Утром в день начала взрослой жизни я получил три выстиранных рубашки, плотно завернутые в коричневую оберточную бумагу. Я разрезал шпагат (бесполезно пытаться разорвать его в такую рань, а тем более – возиться со стремительно, но безупречно завязанным узлом) и уронил бумагу вместе с бечевкой на пол. Мама иногда приносила домой бумажные пакеты с тонко нарезанной вестфальской ветчиной и доверяла мне вскрывать их, и первый момент раздевания рубашек чем-то напоминал детское разоблачение ветчины, только еще приятнее, поскольку на этот раз передо мной предстали давние друзья, многократно ношеные предметы одежды – почти неузнаваемые, как новенькие, без морщин на сгибе локтя и вокруг талии, под ремнем, зато с правильными, отчасти умышленными, острыми, как нож, складками и перпендикулярными линиями сгибов, только подчеркивающими впечатление отутюженности, возникшими либо под воздействием неразборчивой силы гладильных и крахмальных автоматов (например, «гусиные лапки» на рукаве возле манжеты), либо в результате окончательного тщательного сворачивания. Рубашки были не просто сложены: светло-голубые бумажные ленточки туго обнимали каждую по отдельности в сложенном состоянии, рукава заведены назад, точно рубашки прятали некий подарок.

Я посмотрел на все три, две белых и долгоиграющую голубую, и решил надеть ту белую, что была постарее (я носил ее четыре месяца). Целых четыре месяца я пробыл бизнесменом! Приглядевшись, я заметил следы старения хлопчатобумажной ткани: похоже, крахмал она впитывала лучше, чем белая рубашка поновей. Я разорвал голубую бумажку, потом вытащил из рубашки жесткую картонную прокладку[20], и бросил ее на кучу скопившихся[21] картонок. Выбранную рубашку я поднял в воздух, поддел мизинцем воротник и встряхнул. Она хлопнула, как флаг на консульстве маленькой, но богатой страны. Итак, готов ли я ее надеть?

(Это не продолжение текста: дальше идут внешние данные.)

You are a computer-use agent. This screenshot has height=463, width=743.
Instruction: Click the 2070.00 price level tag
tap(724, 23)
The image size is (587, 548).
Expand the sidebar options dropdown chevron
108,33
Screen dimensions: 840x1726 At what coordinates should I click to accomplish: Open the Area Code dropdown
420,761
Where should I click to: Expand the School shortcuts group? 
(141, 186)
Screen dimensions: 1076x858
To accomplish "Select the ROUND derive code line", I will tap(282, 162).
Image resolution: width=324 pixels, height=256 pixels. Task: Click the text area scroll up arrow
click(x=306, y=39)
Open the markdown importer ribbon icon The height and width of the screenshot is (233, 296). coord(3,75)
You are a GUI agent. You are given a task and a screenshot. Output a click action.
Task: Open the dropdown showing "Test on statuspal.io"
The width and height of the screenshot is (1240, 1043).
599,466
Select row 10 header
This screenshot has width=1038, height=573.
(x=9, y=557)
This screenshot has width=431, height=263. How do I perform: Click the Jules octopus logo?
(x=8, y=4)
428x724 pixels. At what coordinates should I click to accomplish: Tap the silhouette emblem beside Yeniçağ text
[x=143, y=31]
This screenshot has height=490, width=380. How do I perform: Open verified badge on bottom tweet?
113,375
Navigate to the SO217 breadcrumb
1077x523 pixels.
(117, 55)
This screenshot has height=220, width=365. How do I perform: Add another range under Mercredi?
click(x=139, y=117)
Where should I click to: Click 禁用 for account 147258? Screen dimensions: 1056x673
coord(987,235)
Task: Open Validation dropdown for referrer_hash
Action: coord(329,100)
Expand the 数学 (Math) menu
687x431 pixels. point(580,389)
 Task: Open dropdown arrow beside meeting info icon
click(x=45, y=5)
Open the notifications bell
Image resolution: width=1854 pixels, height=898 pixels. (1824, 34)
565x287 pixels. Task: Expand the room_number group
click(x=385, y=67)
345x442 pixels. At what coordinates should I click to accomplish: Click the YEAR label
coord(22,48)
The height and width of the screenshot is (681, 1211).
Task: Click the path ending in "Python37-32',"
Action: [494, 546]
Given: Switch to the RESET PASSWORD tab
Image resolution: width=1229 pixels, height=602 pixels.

Конечно, моя майка уже была заправлена в трусы; в первые несколько недель работы я уяснил, что благодаря этой маленькой предусмотрительности рабочий день становится гораздо более комфортным. И брюки были надеты, но не застегнуты – да, я готов. Рубашка всегда прохладнее, чем ожидаешь. Я начал застегивать ее со второй пуговицы сверху, смело преодолевая несильную боль в кончике большого пальца, которым надавливал на пуговицу, и слушая тихое поскрипывание и попискивание края пуговицы, трущегося о тугую петлю. Затем я застегнул все остальные пуговицы на планке, привел в порядок брюки и занялся манжетами. Застегивать две пуговицы манжет труднее всего, поскольку действовать приходится только одной рукой, а крахмалят манжеты сильнее, чем всю рубашку; но я натренировался так, что мог застегнуть их, почти не задумываясь: надо приподнять пуговицу на правой манжете ногтем большого пальца, расправить жесткую от крахмала петлю и сложить пальцы так, чтобы пропихнуть одну в другую, а потом повторить процедуру с другой манжетой. В ускоренном варианте две симметричных последовательности застегивания манжет напоминали шотландский рил.

Чтобы застегнуть самую верхнюю пуговицу рубашки, пришлось идти к зеркалу – в нем отразился мой подбородок, выпяченный по-бульдожьи, чтобы не мешать рукам подбираться к шее. Потом галстук, ремень, ботинки – подпрограммы, выполняемые автоматически.

Я уже надевал пальто, когда вспомнил, что забыл воспользоваться дезодорантом. Серьезное препятствие. Мне представилось, как придется расстегивать ремень и рубашку, да еще вытягивать майку из-под трусов – стоит ли овчинка выделки? И так опаздываю.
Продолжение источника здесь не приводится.